We’ve touched on forecasting models previously and only briefly discussed the methods on how to ensure that the results of the model you built is actually a fair representation of the objective your forecasting model was set out to do. In the world of predictive modeling, ensuring that models are accurate, reliable, or basically fit for purpose is of utmost importance, especially in fields such as finance and stock market analysis. This time let us look into the critical components of backtesting (quantitative tests, qualitative tests, and alternative validation) methods used to assess the performance of these models.
Backtesting
At the heart of model validation lies backtesting, a process that involves comparing current estimates with actual data to ensure that a model’s predictions align with real-world results. It operates as follows: data from the most recent x number of months/days (whichever frequency your model is built on) is collected for each estimate under scrutiny, along with the data used during the original model creation. Keep in mind that there isn’t a fixed minimum amount of data that applies universally, as the ideal dataset length can vary depending on the specific model, the frequency of trading, and the goals of the analysis. Meaning that your mileage may vary in building the appropriate testing and development datasets and the proper length of time for each one. This is why it is important to note that backtesting is just part of an overall framework for model governance that needs to be put in place to ensure that your model is fit for purpose. Keep in mind that the SEC regulates various aspects of the securities industry, including the use of forecast models. While their current scope does not directly regulate forecast models, they require financial professionals to act in their clients’ best interests, which implies using sound and reliable models for investment decisions. Here’s how:
Quantitative Tests:
Quantitative tests are essential for rigorously assessing model accuracy. These tests can be categorized into four main groups based on their objectives:
Objective 1: Tests for Stability of Estimates
The Augmented Dickey-Fuller (ADF) test is a widely used statistical test in stock market analysis to evaluate the stability and stationarity of time series data, such as stock prices. Its primary purpose is to determine whether a time series follows a random walk (non-stationary) or exhibits a stationary behavior with a stable mean and variance over time.
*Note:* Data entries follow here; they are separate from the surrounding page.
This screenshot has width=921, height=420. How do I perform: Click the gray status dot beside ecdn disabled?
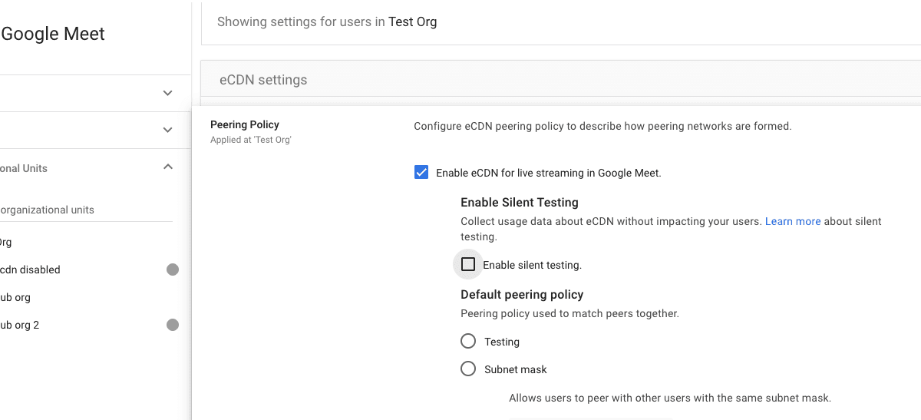point(173,270)
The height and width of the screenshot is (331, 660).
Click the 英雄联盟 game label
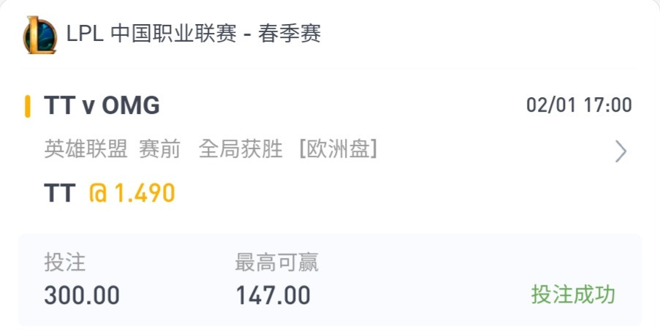pyautogui.click(x=86, y=149)
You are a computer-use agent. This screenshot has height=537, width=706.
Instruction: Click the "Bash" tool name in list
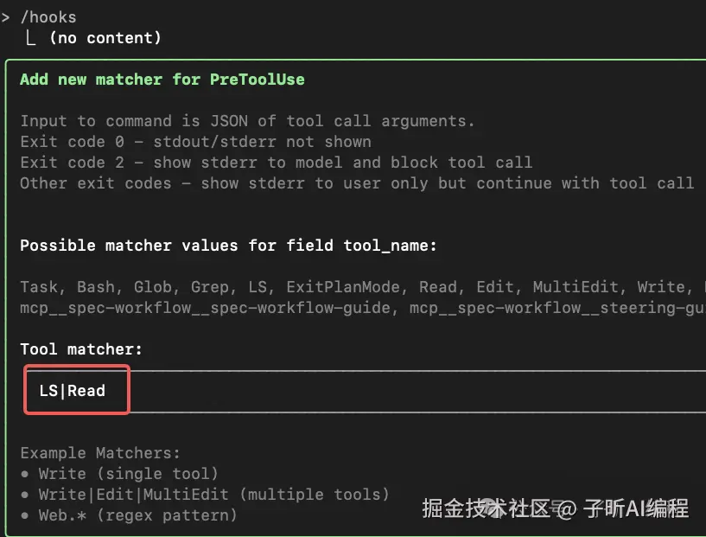[x=95, y=287]
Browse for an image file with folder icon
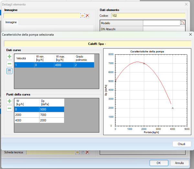 82,16
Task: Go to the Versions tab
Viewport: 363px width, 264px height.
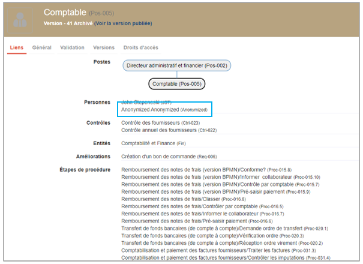Action: coord(104,47)
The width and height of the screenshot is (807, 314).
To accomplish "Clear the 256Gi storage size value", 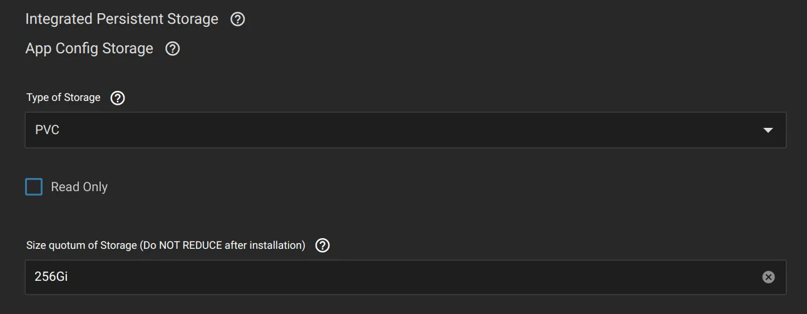I will [768, 277].
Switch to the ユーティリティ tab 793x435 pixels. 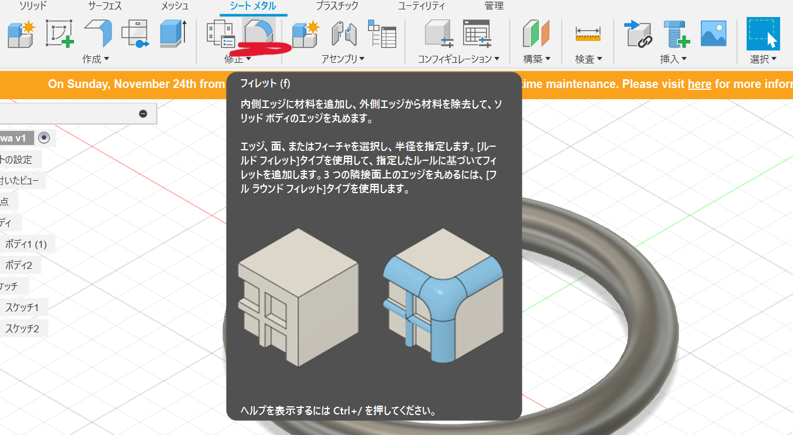(x=421, y=6)
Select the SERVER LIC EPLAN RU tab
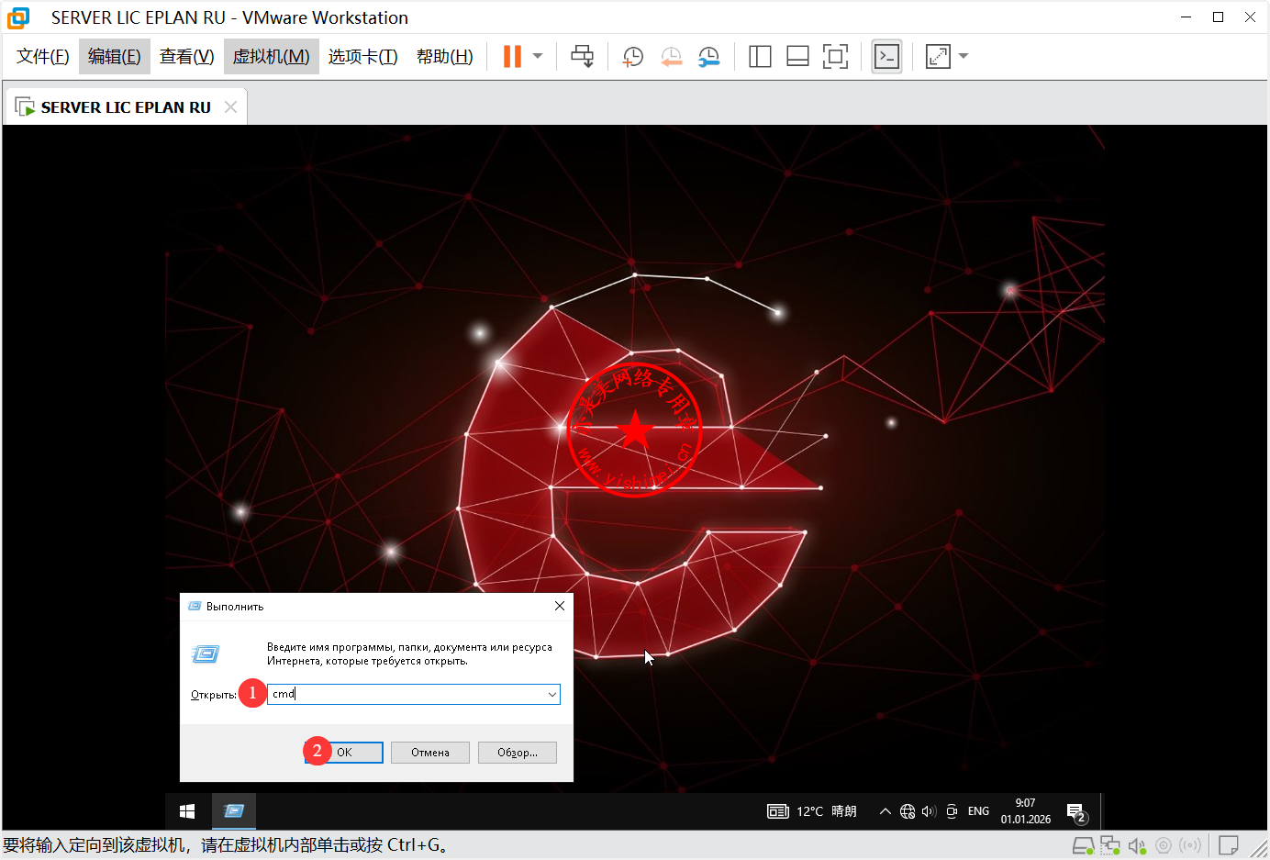The width and height of the screenshot is (1270, 860). click(126, 107)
The ADF test assesses the stability of stock prices by analyzing their time series properties. It helps identify trends and behaviors that may exist within the data, which is crucial for making informed investment decisions. The ADF test calculates a p-value, and the interpretation of this p-value is a key step in the analysis.
Objective 2: Tests for Discriminatory Power of Model
Discrimination Testing (Accuracy Ratio): This test assesses a model’s ability to differentiate between various categories, such as profitable and non-profitable stocks. It measures the precision in classifying different outcomes. The Accuracy Ratio (AR) quantifies the model’s ability to distinguish between the two.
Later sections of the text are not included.